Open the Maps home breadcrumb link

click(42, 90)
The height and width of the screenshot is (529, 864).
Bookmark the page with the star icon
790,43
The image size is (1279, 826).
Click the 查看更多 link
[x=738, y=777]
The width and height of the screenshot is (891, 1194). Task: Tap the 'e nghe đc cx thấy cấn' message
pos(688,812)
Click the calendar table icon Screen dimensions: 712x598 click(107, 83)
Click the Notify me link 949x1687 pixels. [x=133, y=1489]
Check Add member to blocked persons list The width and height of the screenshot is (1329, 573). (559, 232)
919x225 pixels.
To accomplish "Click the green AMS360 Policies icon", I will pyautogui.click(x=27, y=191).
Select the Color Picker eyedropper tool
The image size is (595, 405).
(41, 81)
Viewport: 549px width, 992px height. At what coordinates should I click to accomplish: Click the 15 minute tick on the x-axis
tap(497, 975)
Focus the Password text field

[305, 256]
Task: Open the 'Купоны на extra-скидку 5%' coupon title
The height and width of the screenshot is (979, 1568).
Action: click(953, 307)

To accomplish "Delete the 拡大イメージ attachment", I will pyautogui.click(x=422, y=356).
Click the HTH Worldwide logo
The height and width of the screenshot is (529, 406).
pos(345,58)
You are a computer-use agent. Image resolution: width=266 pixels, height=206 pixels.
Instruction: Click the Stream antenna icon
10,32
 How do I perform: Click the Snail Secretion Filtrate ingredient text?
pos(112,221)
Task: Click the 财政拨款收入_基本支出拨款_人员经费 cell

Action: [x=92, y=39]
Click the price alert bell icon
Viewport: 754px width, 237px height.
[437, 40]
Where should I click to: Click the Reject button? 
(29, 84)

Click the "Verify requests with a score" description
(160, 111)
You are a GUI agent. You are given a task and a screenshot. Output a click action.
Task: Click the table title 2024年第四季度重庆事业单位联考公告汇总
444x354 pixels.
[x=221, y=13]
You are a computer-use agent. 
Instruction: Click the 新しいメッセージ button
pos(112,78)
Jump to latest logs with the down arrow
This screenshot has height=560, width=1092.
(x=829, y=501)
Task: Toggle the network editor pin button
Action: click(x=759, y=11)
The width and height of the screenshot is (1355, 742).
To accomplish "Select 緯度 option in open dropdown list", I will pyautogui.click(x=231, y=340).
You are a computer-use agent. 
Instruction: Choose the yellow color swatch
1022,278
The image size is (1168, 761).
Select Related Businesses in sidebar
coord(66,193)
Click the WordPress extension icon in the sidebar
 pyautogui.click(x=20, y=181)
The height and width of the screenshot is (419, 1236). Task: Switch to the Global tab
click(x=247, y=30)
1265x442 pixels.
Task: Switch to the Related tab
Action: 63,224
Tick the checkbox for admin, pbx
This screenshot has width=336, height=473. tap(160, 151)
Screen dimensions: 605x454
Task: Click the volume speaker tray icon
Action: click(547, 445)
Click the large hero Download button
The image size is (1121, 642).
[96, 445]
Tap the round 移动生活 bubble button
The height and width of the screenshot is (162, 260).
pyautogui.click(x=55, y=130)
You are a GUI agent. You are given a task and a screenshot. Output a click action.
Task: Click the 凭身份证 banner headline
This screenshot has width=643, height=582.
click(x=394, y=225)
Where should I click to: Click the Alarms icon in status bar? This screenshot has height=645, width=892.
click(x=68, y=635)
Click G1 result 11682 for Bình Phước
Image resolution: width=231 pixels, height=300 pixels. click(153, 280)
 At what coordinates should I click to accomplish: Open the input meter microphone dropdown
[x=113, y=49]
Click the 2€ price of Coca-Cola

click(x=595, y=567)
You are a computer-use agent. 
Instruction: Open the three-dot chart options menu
# # #
# WHAT YOU WILL DO
Write out the whole listing above once more, exactly.

# SOLVED PROBLEM
Open the Maps home breadcrumb link

click(42, 90)
The height and width of the screenshot is (529, 864).
Bookmark the page with the star icon
790,43
The image size is (1279, 826).
Click the 查看更多 link
[x=738, y=777]
The width and height of the screenshot is (891, 1194). Task: Tap the 'e nghe đc cx thấy cấn' message
pos(688,812)
Click the calendar table icon Screen dimensions: 712x598 click(107, 83)
Click the Notify me link 949x1687 pixels. [x=133, y=1489]
Check Add member to blocked persons list The width and height of the screenshot is (1329, 573). (559, 232)
919x225 pixels.
To accomplish "Click the green AMS360 Policies icon", I will pyautogui.click(x=27, y=191).
Select the Color Picker eyedropper tool
The image size is (595, 405).
(41, 81)
Viewport: 549px width, 992px height. At what coordinates should I click to accomplish: Click the 15 minute tick on the x-axis
tap(497, 975)
Focus the Password text field

[305, 256]
Task: Open the 'Купоны на extra-скидку 5%' coupon title
The height and width of the screenshot is (979, 1568).
Action: click(953, 307)

To accomplish "Delete the 拡大イメージ attachment", I will pyautogui.click(x=422, y=356).
Click the HTH Worldwide logo
The height and width of the screenshot is (529, 406).
pos(345,58)
You are a computer-use agent. Image resolution: width=266 pixels, height=206 pixels.
Instruction: Click the Stream antenna icon
10,32
 How do I perform: Click the Snail Secretion Filtrate ingredient text?
pos(112,221)
Task: Click the 财政拨款收入_基本支出拨款_人员经费 cell

Action: [x=92, y=39]
Click the price alert bell icon
Viewport: 754px width, 237px height.
[437, 40]
Where should I click to: Click the Reject button? 
(29, 84)

Click the "Verify requests with a score" description
(160, 111)
You are a GUI agent. You are given a task and a screenshot. Output a click action.
Task: Click the table title 2024年第四季度重庆事业单位联考公告汇总
444x354 pixels.
[x=221, y=13]
You are a computer-use agent. 
Instruction: Click the 新しいメッセージ button
pos(112,78)
Jump to latest logs with the down arrow
This screenshot has height=560, width=1092.
(x=829, y=501)
Task: Toggle the network editor pin button
Action: click(x=759, y=11)
The width and height of the screenshot is (1355, 742).
To accomplish "Select 緯度 option in open dropdown list", I will pyautogui.click(x=231, y=340).
You are a computer-use agent. 
Instruction: Choose the yellow color swatch
1022,278
The image size is (1168, 761).
Select Related Businesses in sidebar
coord(66,193)
Click the WordPress extension icon in the sidebar
 pyautogui.click(x=20, y=181)
The height and width of the screenshot is (419, 1236). Task: Switch to the Global tab
click(x=247, y=30)
1265x442 pixels.
Task: Switch to the Related tab
Action: 63,224
Tick the checkbox for admin, pbx
This screenshot has width=336, height=473. tap(160, 151)
Screen dimensions: 605x454
Task: Click the volume speaker tray icon
Action: click(547, 445)
Click the large hero Download button
The image size is (1121, 642).
[96, 445]
Tap the round 移动生活 bubble button
The height and width of the screenshot is (162, 260).
pyautogui.click(x=55, y=130)
You are a GUI agent. You are given a task and a screenshot. Output a click action.
Task: Click the 凭身份证 banner headline
This screenshot has width=643, height=582.
click(x=394, y=225)
Where should I click to: Click the Alarms icon in status bar? This screenshot has height=645, width=892.
click(x=68, y=635)
Click G1 result 11682 for Bình Phước
Image resolution: width=231 pixels, height=300 pixels. click(153, 280)
 At what coordinates should I click to accomplish: Open the input meter microphone dropdown
[x=113, y=49]
Click the 2€ price of Coca-Cola

click(x=595, y=567)
You are a computer-use agent. 
Instruction: Open the three-dot chart options menu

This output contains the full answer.